THE DATA

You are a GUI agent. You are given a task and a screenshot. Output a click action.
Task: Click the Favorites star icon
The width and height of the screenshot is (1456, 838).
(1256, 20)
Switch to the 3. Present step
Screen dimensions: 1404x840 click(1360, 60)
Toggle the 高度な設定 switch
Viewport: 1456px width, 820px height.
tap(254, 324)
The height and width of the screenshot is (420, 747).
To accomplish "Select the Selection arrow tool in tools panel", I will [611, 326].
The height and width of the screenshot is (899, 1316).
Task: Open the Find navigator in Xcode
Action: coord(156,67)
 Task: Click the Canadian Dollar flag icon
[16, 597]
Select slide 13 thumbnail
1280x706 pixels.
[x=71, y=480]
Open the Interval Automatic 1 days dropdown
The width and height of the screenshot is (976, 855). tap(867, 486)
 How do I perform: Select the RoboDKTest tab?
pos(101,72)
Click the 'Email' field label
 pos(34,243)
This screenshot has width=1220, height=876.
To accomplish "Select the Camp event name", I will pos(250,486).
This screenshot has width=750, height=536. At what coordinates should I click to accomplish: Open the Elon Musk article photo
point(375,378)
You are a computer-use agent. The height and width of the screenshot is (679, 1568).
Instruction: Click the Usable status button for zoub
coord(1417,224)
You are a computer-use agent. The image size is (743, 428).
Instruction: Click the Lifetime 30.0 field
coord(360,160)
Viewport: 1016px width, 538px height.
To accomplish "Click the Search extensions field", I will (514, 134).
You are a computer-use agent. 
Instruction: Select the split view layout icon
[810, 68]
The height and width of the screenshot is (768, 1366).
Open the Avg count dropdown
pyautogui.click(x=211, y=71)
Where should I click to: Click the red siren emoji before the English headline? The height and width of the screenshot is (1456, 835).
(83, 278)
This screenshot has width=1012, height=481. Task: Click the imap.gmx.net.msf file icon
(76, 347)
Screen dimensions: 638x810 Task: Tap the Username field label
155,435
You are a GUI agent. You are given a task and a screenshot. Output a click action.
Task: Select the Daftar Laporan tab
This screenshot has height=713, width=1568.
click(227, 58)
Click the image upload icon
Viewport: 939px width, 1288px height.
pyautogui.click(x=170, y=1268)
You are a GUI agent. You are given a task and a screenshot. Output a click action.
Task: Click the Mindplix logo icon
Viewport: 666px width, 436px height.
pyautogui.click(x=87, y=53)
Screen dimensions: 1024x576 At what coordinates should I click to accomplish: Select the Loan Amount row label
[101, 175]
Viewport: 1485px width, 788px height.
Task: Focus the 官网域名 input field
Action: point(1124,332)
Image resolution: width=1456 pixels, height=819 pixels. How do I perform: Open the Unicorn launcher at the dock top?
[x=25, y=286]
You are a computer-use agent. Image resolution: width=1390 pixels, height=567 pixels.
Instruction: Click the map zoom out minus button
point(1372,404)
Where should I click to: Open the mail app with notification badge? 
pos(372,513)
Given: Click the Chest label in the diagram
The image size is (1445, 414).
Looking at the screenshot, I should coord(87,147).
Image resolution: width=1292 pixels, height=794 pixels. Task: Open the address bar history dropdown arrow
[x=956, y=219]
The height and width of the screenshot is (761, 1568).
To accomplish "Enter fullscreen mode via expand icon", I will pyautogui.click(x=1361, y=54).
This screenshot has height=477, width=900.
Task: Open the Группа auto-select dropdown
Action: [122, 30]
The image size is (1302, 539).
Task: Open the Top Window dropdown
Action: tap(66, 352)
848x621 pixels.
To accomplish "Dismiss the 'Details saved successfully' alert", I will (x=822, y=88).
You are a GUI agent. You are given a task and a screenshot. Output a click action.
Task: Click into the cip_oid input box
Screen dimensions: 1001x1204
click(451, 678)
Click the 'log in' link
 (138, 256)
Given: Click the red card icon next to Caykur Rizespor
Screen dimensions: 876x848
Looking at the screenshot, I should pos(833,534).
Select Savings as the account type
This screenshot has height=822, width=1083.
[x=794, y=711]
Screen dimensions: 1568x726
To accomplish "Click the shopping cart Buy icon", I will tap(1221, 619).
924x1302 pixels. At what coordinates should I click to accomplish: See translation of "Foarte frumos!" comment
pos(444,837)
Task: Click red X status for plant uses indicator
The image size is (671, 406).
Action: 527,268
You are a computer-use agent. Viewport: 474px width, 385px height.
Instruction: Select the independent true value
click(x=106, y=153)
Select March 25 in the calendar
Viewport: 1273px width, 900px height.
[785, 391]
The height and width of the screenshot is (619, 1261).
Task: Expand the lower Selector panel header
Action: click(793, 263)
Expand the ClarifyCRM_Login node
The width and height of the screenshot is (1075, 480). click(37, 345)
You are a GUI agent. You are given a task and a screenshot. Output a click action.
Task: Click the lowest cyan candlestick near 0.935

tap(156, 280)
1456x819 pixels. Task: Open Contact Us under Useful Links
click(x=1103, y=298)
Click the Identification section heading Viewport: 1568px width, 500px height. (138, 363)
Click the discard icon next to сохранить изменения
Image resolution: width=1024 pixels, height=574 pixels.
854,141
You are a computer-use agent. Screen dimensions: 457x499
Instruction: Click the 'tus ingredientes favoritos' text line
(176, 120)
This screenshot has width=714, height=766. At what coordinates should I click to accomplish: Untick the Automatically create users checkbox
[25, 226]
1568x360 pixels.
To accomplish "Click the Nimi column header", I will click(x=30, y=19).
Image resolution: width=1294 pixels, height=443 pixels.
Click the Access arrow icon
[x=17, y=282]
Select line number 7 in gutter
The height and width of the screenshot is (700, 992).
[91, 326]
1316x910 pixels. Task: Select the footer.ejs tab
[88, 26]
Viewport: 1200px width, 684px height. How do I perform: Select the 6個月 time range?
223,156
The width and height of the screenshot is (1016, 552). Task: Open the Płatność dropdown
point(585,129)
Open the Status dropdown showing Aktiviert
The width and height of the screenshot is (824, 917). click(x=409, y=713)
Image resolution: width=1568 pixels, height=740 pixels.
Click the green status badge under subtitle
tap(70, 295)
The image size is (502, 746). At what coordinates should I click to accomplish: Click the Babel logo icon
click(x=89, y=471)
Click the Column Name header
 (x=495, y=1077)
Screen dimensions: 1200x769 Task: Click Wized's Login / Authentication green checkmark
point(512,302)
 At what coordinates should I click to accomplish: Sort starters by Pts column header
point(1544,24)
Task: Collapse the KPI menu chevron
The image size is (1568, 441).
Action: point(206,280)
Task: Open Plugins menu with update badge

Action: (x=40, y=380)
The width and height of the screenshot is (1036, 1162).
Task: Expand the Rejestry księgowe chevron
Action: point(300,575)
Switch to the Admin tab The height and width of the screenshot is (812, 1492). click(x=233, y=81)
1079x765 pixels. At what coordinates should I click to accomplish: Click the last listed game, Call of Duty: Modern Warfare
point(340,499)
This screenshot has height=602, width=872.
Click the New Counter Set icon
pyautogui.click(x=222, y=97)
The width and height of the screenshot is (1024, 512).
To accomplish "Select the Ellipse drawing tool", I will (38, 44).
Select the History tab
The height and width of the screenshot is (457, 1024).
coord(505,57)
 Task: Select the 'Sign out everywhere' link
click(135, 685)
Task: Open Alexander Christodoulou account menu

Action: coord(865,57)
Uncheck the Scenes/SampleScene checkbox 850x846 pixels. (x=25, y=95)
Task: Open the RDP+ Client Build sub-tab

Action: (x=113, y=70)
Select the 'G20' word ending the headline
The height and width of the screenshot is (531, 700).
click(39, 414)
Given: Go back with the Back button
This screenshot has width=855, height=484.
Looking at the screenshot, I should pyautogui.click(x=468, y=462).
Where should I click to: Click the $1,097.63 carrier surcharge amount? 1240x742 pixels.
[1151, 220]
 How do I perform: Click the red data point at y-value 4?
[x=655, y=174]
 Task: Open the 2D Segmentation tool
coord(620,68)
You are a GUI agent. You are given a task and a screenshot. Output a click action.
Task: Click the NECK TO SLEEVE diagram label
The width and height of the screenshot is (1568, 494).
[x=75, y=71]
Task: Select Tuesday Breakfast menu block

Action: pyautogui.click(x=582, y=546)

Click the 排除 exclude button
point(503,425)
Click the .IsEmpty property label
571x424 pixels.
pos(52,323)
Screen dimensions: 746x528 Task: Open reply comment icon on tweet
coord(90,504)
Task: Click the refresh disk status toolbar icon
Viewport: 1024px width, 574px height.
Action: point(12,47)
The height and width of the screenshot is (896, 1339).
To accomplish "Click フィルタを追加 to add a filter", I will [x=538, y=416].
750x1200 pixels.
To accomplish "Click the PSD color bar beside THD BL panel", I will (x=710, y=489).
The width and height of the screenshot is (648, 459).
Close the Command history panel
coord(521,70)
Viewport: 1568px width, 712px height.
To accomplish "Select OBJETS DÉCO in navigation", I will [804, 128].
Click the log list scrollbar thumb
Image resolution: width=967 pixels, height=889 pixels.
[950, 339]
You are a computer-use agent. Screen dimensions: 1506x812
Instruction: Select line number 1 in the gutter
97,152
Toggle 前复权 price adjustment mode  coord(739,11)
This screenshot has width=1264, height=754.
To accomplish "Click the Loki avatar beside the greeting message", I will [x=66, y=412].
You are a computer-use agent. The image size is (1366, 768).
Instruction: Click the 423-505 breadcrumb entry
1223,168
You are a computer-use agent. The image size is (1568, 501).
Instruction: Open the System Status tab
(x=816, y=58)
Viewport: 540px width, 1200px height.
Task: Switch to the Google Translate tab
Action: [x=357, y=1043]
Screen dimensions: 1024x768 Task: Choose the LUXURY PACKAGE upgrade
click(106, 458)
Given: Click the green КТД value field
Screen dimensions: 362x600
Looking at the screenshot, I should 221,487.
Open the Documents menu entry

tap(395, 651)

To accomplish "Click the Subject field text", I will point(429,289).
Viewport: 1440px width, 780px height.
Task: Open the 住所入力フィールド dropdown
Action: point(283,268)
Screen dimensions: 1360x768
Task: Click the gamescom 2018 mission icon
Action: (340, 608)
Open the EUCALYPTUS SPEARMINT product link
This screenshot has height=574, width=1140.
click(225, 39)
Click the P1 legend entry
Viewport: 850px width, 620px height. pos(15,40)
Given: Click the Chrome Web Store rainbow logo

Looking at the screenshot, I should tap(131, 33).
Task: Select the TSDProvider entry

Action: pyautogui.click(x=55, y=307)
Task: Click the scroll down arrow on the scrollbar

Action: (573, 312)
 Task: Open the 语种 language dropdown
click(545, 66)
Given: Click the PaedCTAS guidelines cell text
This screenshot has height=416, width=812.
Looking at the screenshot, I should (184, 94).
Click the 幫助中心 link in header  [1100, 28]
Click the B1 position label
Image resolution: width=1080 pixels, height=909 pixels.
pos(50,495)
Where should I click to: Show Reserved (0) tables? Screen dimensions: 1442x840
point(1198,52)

TASK ITEM
Whenever a line in the entries holds the word "beside", copy that line.

REPLY TO THE TASK
To accomplish "Click the PSD color bar beside THD BL panel", I will (x=710, y=489).
To accomplish "Click the Loki avatar beside the greeting message", I will [x=66, y=412].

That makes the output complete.